Liu Z-H, Du X-H
Department of Dermatology, Third Hospital of Hangzhou, Zhejiang, China.
J Eur Acad Dermatol Venereol. 2008 Jun;22(6):663-9. doi: 10.1111/j.1468-3083.2008.02639.x. Epub 2008 Mar 7.
Improper long-term, even low-dose, topical corticosteroids, especially application to the face, could induce steroid dermatitis, which was refractory and detrimental to the quality of life.
To evaluate the quality of life in patients with facial steroid dermatitis before and after the treatment of doxycycline and indomethacin plus support therapy.
A prospective study.
Outpatients of the Department of dermatology, the Third Hospital of Hangzhou, from August 2, 2004, to April 20, 2005.
Fifty consecutive outpatients completed the treatment.
The intervention is doxycycline 10 mg twice a day and indomethacin 25 mg twice a day for 4 weeks, cetirizine or loratadine 10 mg daily if pruritic, topical white petroleum if feeling dry and wet dressing if burning and oedema, plus psychological support and health education.
The efficacy of the treatment was quantified using a 24-point steroid clinical score. The detriment of the quality of life was quantified using a 30-point Dermatology Life Quality Index.

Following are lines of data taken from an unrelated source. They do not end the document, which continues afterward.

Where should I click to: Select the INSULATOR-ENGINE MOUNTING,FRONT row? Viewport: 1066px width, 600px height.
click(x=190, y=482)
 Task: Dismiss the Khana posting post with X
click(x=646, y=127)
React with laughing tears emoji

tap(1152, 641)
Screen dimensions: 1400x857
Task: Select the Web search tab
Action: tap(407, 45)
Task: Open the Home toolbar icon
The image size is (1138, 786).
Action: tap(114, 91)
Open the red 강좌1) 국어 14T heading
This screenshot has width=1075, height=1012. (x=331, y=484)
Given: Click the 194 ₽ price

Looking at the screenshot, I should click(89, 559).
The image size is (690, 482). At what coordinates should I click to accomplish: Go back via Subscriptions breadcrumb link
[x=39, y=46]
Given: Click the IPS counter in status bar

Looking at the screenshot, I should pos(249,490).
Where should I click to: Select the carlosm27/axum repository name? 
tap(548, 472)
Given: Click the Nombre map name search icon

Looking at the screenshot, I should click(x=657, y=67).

The steroid dermatitis clinical score decreased significantly from 15.06 +/- 4.61 at baseline to 4.52 +/- 3.39 at 2 weeks after the end of treatment (week 6; P < 0.001). Twenty-one patients underwent a rebound phenomenon and the steroid dermatitis clinical score increased significantly from 13.71 +/- 4.33 at baseline (week 0) to 19.24 +/- 3.40 at 1 week after treatment (week 1; P < 0.001). Quality of life score decreased significantly from 13.76 +/- 7.68 at baseline to 3.44 +/- 2.57 at 2 weeks after the end of treatment (week 6; P < 0.001).
The quality of life was profoundly affected by facial steroid dermatitis. Doxycycline and indomethacin plus support therapy might be effective in patients with facial steroid dermatitis.
长期不当使用,即使是低剂量的外用皮质类固醇,尤其是用于面部,可能诱发类固醇性皮炎,该病难治且会影响生活质量。
评估强力霉素和吲哚美辛联合支持疗法治疗面部类固醇性皮炎患者前后的生活质量。
一项前瞻性研究。
2004年8月2日至2005年4月20日期间,杭州市第三医院皮肤科门诊。
连续50例门诊患者完成治疗。
干预措施为强力霉素10毫克,每日两次;吲哚美辛25毫克,每日两次,持续4周;若瘙痒则服用西替利嗪或氯雷他定10毫克每日一次;若感觉干燥则外用白凡士林,若有烧灼感和水肿则进行湿敷,同时给予心理支持和健康教育。
使用24分的类固醇临床评分对治疗效果进行量化。使用30分的皮肤病生活质量指数对生活质量损害进行量化。
类固醇性皮炎临床评分从基线时的15.06±4.61显著降至治疗结束后2周(第6周)时的4.52±3.39(P<0.001)。21例患者出现反跳现象,类固醇性皮炎临床评分从基线(第0周)时的13.71±4.33显著升至治疗后1周(第1周)时的19.24±3.40(P<0.001)。生活质量评分从基线时的13.76±7.68显著降至治疗结束后2周(第6周)时的3.44±2.57(P<0.001)。
面部类固醇性皮炎严重影响生活质量。强力霉素和吲哚美辛联合支持疗法可能对面部类固醇性皮炎患者有效。